No, not really. Good gravy. But I frequently am the recipient of students who bring with them some seriously low expectations and occasionally, horror stories. Yesterday, I offered a few tips to help get the most out of  lessons. Today, here are some things you should be able to expect from your teacher in the private lesson experience.

1. A private teacher should write down assignments and technical tips for you.

A teacher should not ask you to take your own notes. Of course, you can go back and write things down, rephrase things more clearly, etc. But if I mention something that has real stick to it, my students are free to say, “Ooh! Write that down!” It’s better to keep the flow of playing going than change between pencil and bow to scrawl a half page of notes. Also, a teacher should write out expected assignments and things to concentrate on in each of them.

An example:

B major Galamian scale, 2, 3, 4, 6, 8 to a bow. Metronome @76, careful during extensions, make sure you’re shifting on the old finger, esp on low strings. Not breathing? lower the metronome speed until you can.


Don Juan excerpt, first page. Work from the end, by rule of 5s, first at 1/4 speed, then 1/2 speed, then at full speed with a metronome. If you make a mistake, go back to 1/2 speed 5 more times. Then play the entire first page with 2 recordings (Berlin and Chicago, for example). 

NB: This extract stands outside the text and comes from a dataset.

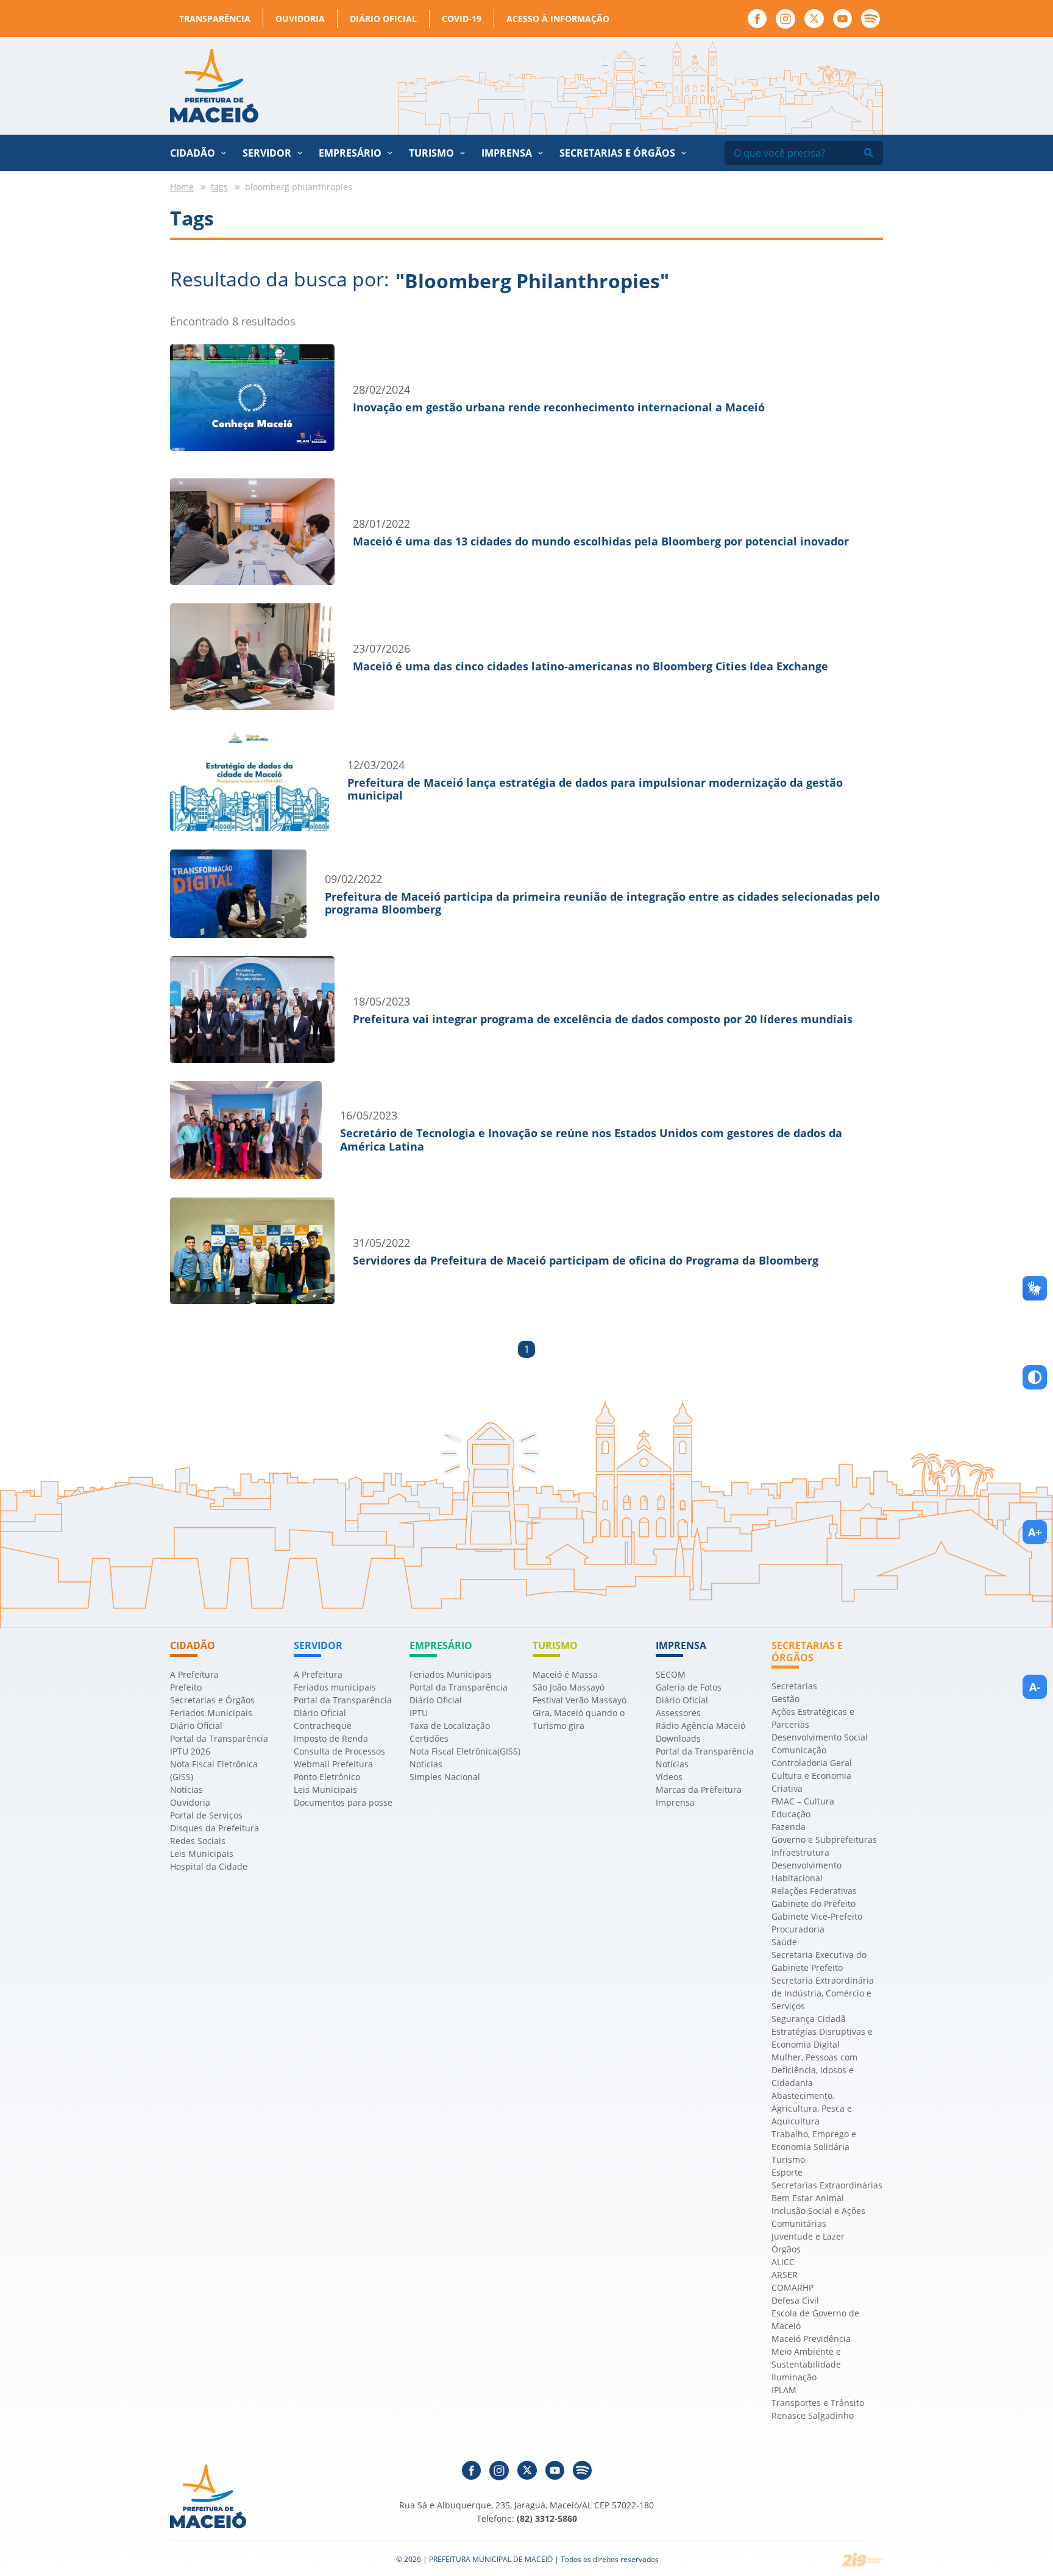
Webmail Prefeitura (333, 1764)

Shostakovich Concerto: work all shifts before taking passes at phrases. Play what’s on the page, not what you think is on the page. Feel shifts coming from arm, feel the thumb “tripod” your fingers, work to strengthen 4th finger, maybe look back at Cossman? 

2. Be relentless. Mostly.

Lessons are for implementing changes to improve your playing and approach. One mention is not enough to get the job done. If it’s worth changing, it’s worth hammering home. A teacher should describe, then demonstrate, then ask you to demonstrate, then ask you to describe the change and the reasoning behind it. Later in the lesson, it’s also good to reframe the new technique in a different context. Let’s say we’re trying to get a more uniform vibrato in lyrical passages of a sonata. I’ll then ask for a scale, long and slow, and see if the student has physically internalized the technique as something to broadly apply across the board. Hammer, hammer, hammer. Until you see the light go out of the student’s eyes. Then give it a rest, go on to something else. At the very end of the lesson, one more tap with the hammer to see if they can muster the new technique with a smile. I have been known to make up songs to remind students of fundamental techniques that also serve to ventilate the intensity of the lesson. My favorite is something of a gospel refrain: “Who sounds good on the fingerboard? No-one! No-one!” 

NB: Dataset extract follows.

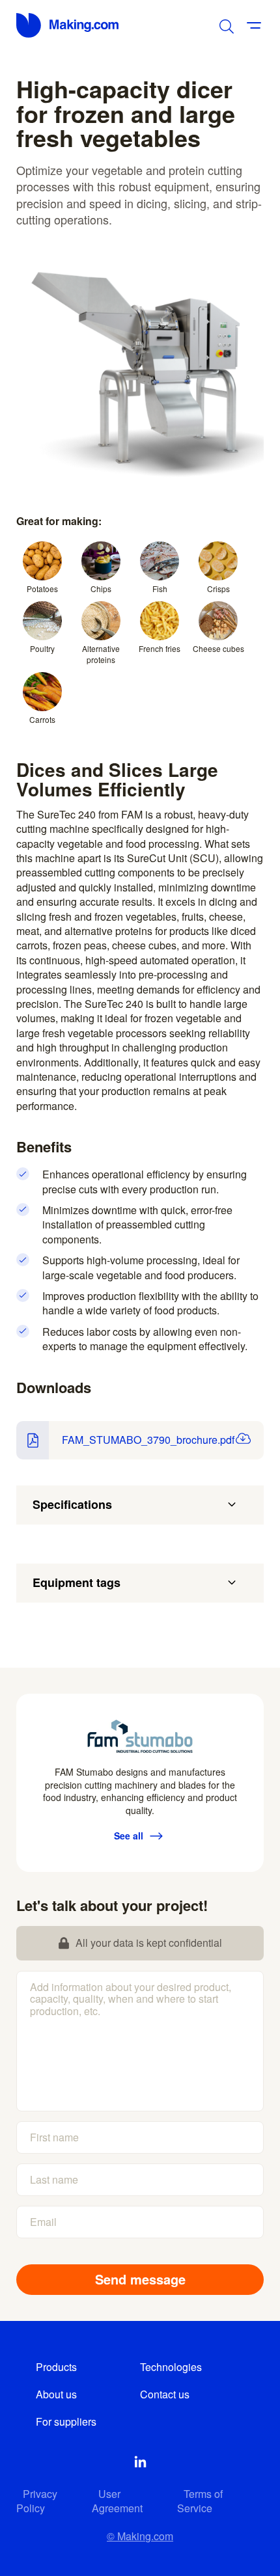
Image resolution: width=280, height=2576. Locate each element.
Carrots (42, 719)
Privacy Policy (36, 2500)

Yes, I am a dork. But it works.

3. Don’t phone it in.

Teaching is a job. A difficult one, at times. It’s not just the transfer of information: it’s wisdom osmosis. In a paper that shall surely never see the light of day, I talk about the dearth of wisdom in our over “educated” world. We may be sitting in more classes than ever, but I see few gains in genuine applicable understanding. As a teacher, it’s my responsibility, especially in the relative ease of a one on one (as opposed to a whole classroom) environment, to be completely engaged, and to have engaging, relevant things to say. At the end of a day of teaching, a private instructor should feel both exhausted and exhilarated, just like so many classroom teachers do. One of the ways I do this is constantly pointing back to my own struggles. Since I pretty much struggle at everything, there’s a whole lotta fodder. Not only does it establish a sense of camaraderie with my students, but it also points to the larger, nearly unbelievable truth: that you can actually get good at the cello even though you’re flailing.

So please, teachers, invest in your students. Whether you like it or not, we change lives. It’s up to you whether it’s for better or worse. Given the choice, I try for the former.